A Data Science Central Community
My Objective is to do Market Segmentation of the Data. I got suggestions to do Cluster Analysis and I have the following quesries. I have access to both SASEG and SASEM.
 I have around 500 variables (Transactional, Demographic, ...). How can I reduce the variables to apply a Cluster Analysis?
 I came to know that for doing cluster analysis with SAS, only numeric variables are required. How to treat categorical variables (most of them or Nominal)
 Do I need to do Validation of the Cluster Analysis output?, If so how?
Looking for suggestions.
For your first question,
Variable Reduction for Numerical Variables can be done in two ways:
1. Before the Cluster Analysis(which again can be done in two ways):
(a) Use top N(choose as per the variation explained by the components up to your mark) principal components.
(b) Run a variable cluster analysis and select one or two variables from each cluster (You may go for PCA on these selected variables and choose top components from here).
2. After the Cluster Analysis: Run Cluster Analysis on all the variables. For every variable check if the average(Mean or Median) value is significantly different across the clusters(You may go for F-Test). If it is not significantly differing you can remove those variables and re-run the cluster procedure.
Variable Reduction for Categorical Variables: You may get measure of association between all pairs of categorical variables and choose one or two variables from each set of highly associated variables.
For your Second Question,
You can do cluster analysis with categorical variables also, but choose appropriate distance measure while using PROC DISTANCE (Obviously Euclidean distance does not work, you may choose DGower's dissimilarity). After you select set of numerical and categorical variables to use for cluster analysis, numerical variables need to be standardized before calculating distance matrix(there is option in PROC DISTANCE), otherwise variables with higher values will dominate the measure of distance.
Once you create the distance matrix dataset, you can use it as input to cluster procedure to run cluster analysis. As and when you decide to remove one variable, distance has to be recalculated removing that variable.
I am still checking out for 'Validation for Cluster Analysis'.
This is just my view, appreciate more inputs.

# PROBLEM DESCRIPTION
In the cluster analysis thread, what happens if numerical variables are not standardized before the distance matrix is calculated?

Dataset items
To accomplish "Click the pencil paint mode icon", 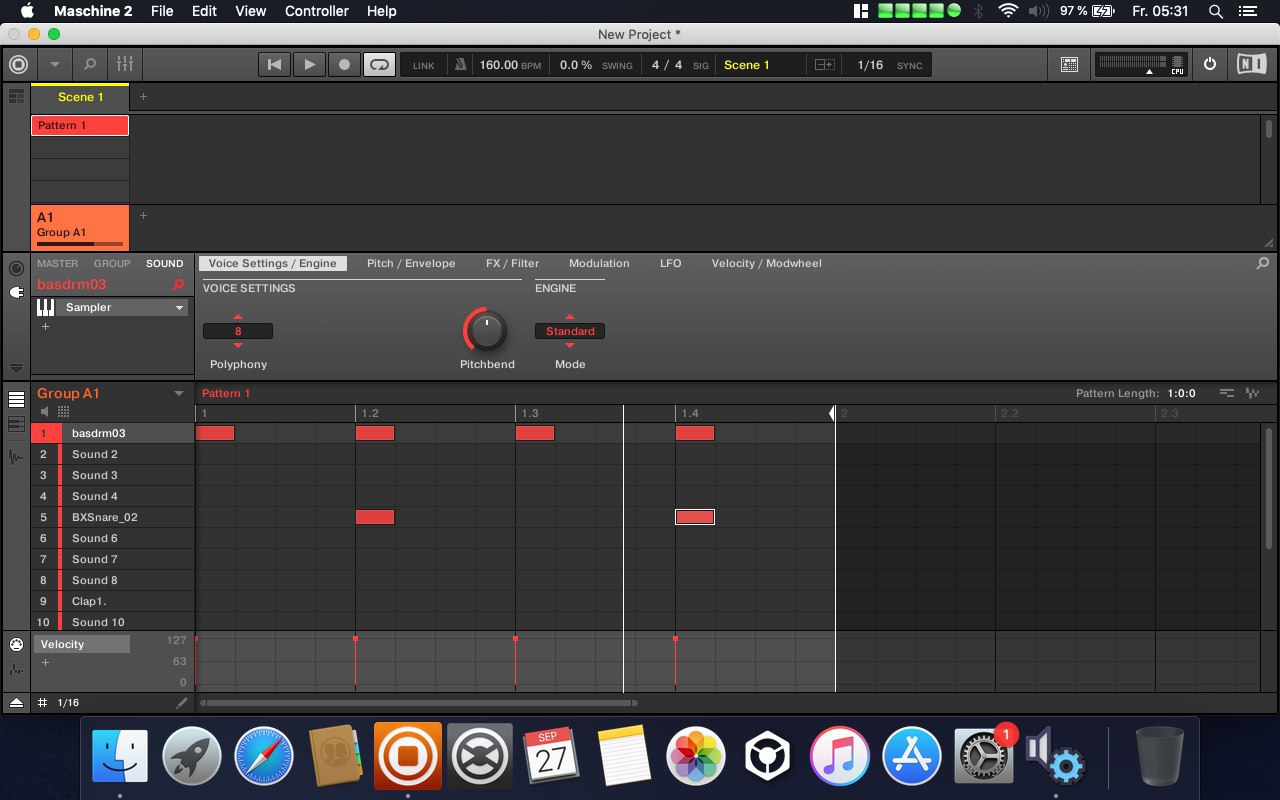I will pos(181,703).
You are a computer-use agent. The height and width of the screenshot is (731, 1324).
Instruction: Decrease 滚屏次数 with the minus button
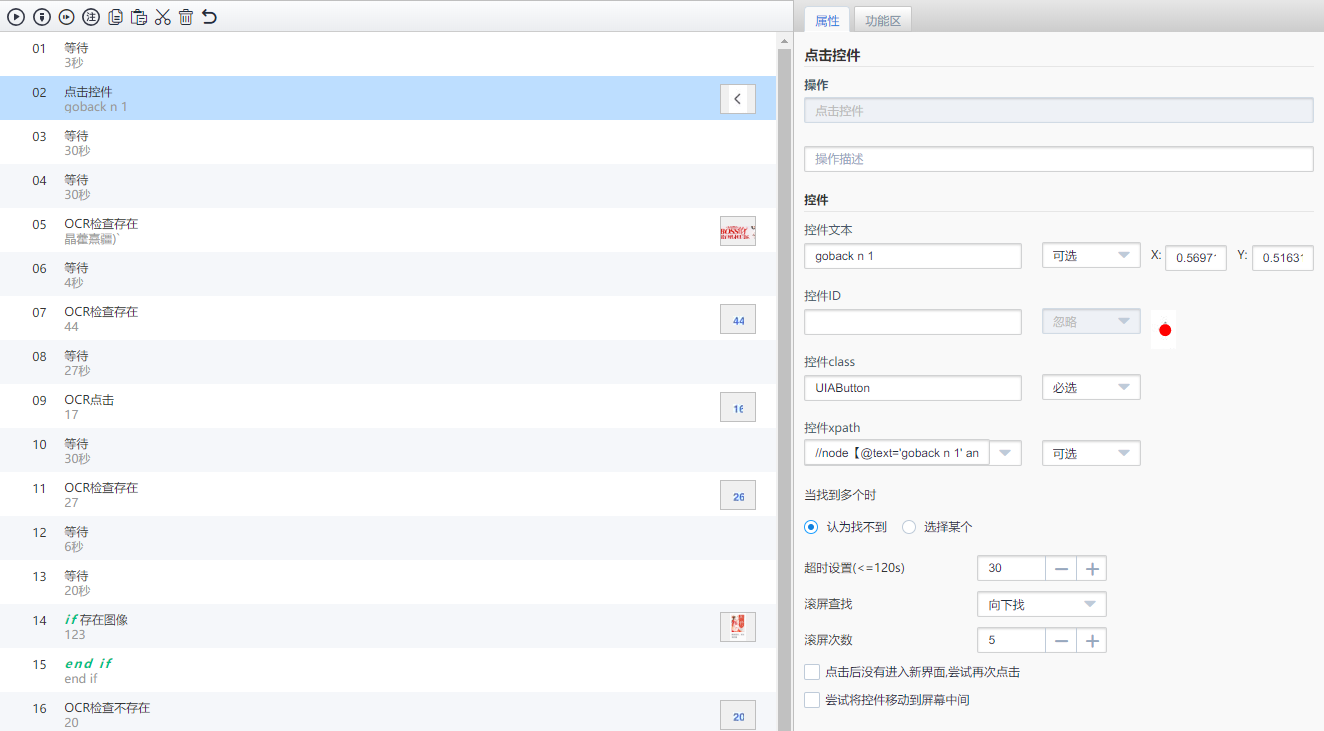[1061, 641]
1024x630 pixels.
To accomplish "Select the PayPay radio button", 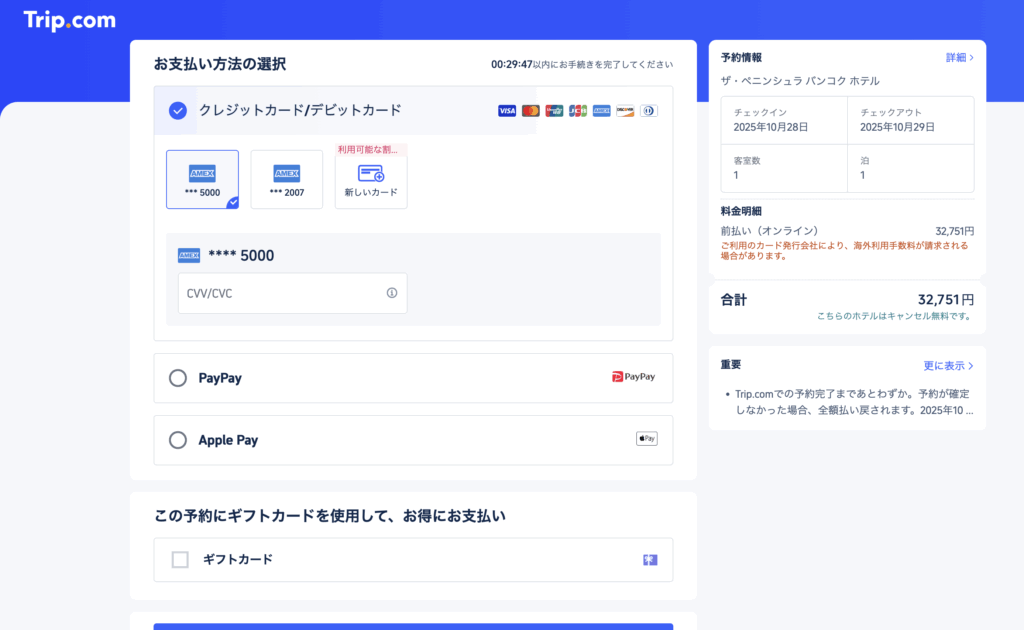I will (178, 378).
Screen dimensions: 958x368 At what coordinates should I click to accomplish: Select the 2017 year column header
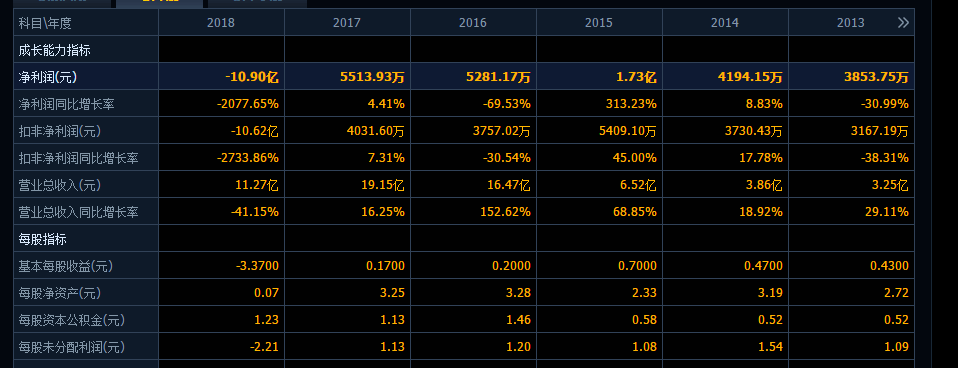click(347, 23)
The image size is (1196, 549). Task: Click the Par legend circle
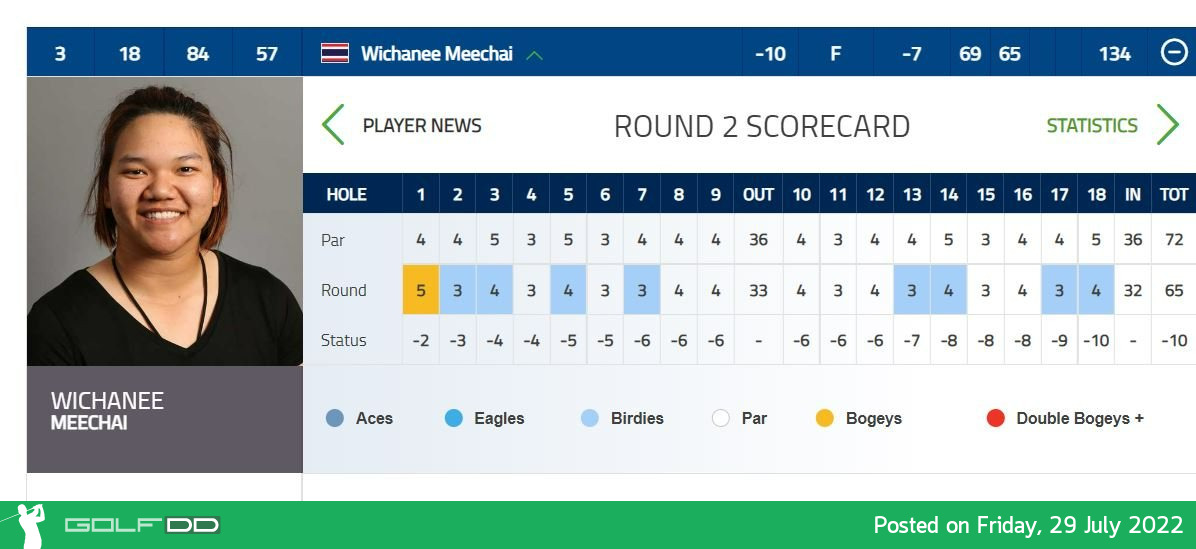pyautogui.click(x=721, y=418)
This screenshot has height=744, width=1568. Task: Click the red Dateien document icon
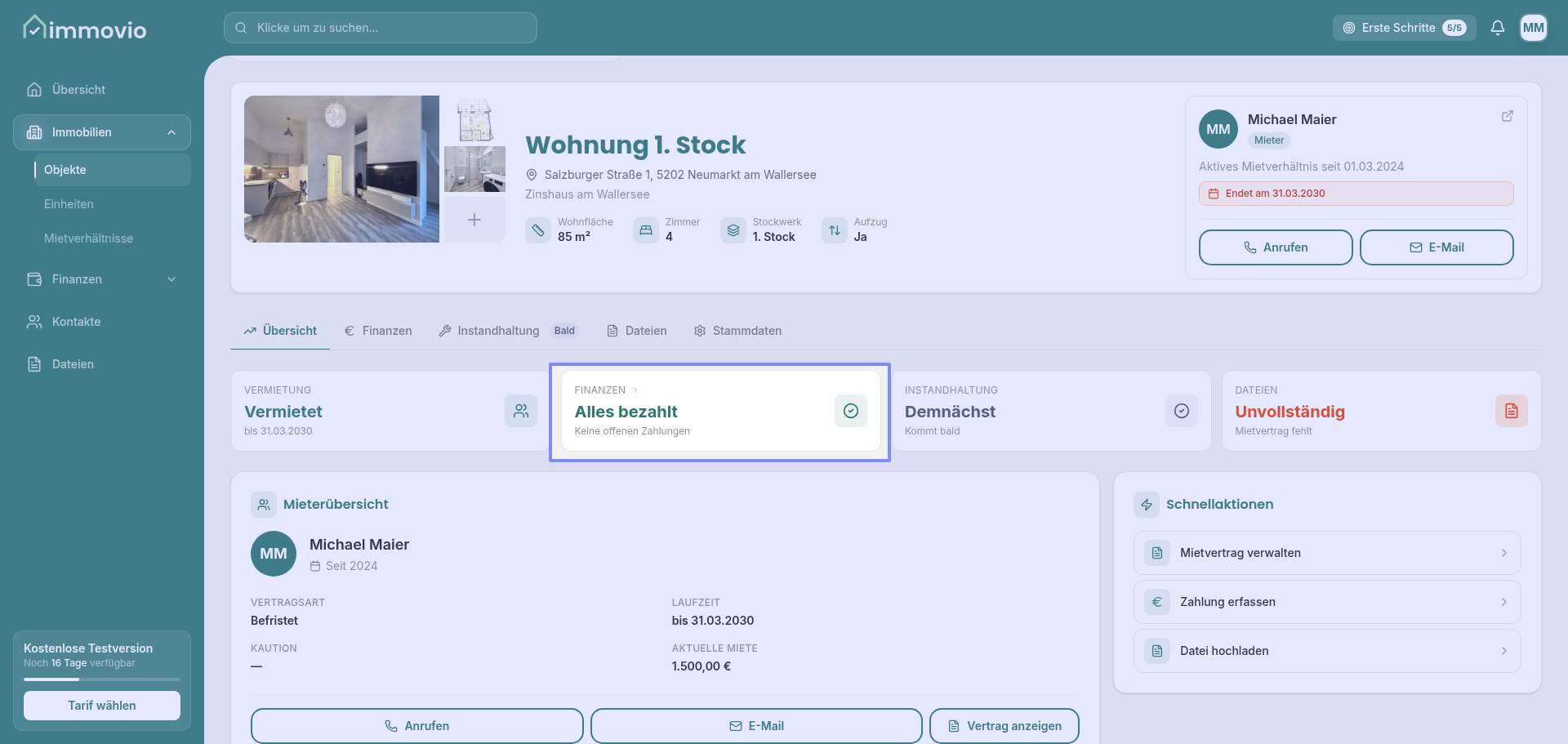point(1511,411)
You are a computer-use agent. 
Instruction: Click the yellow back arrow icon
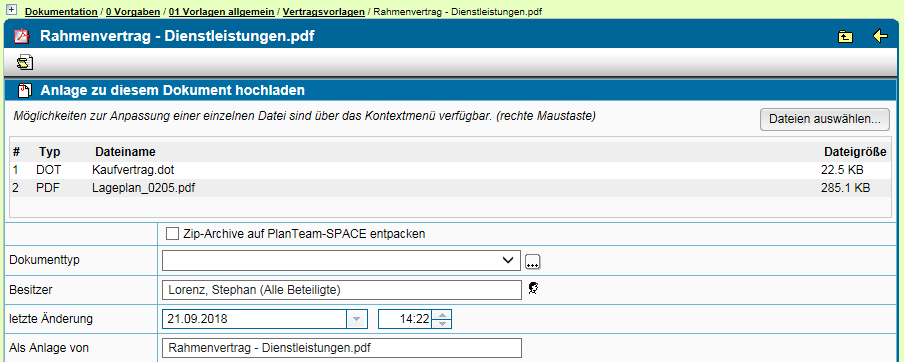(x=880, y=36)
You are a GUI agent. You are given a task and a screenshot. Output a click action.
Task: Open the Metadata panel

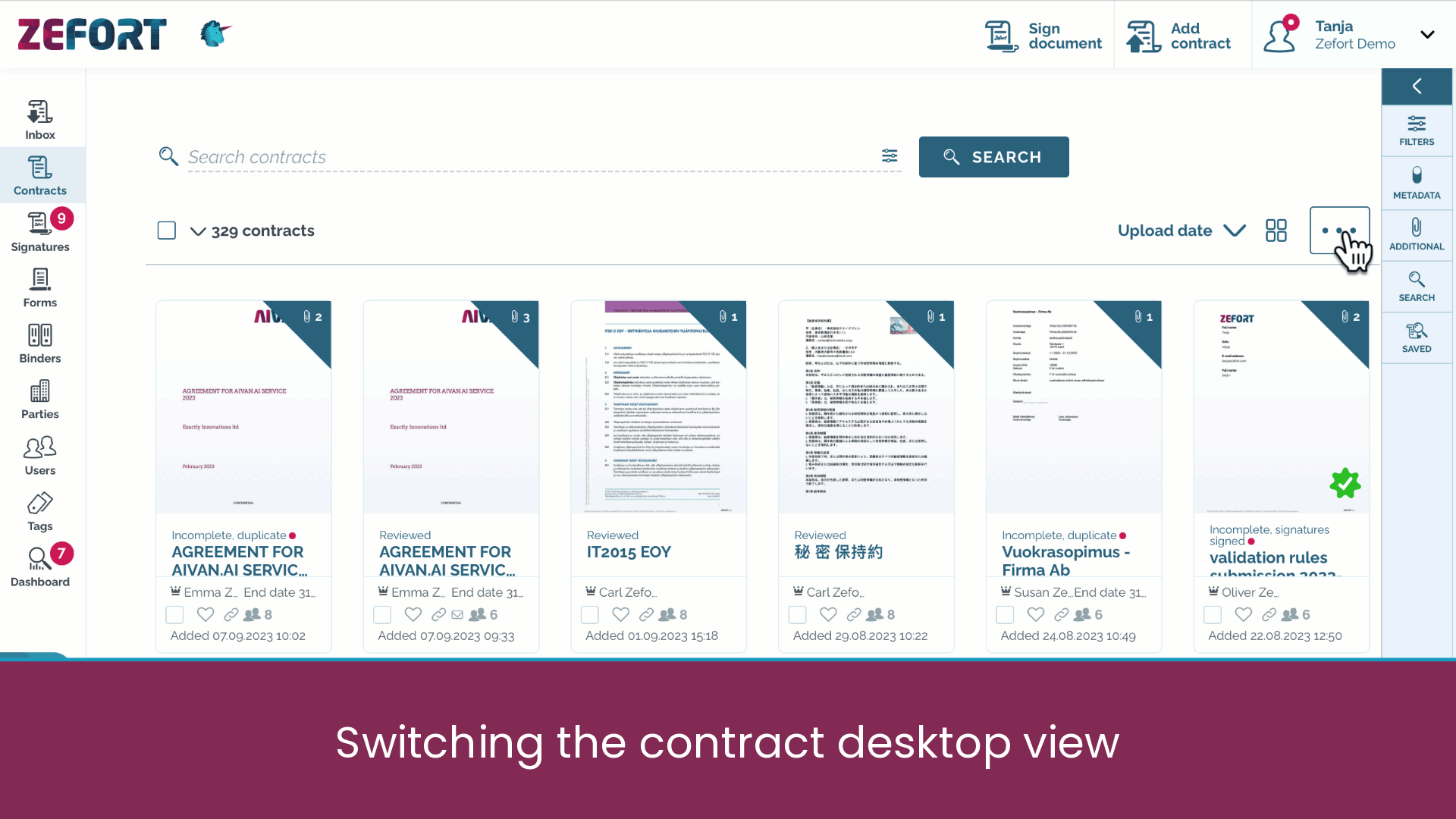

# THE RESULT
Variables with higher values will dominate the measure of distance.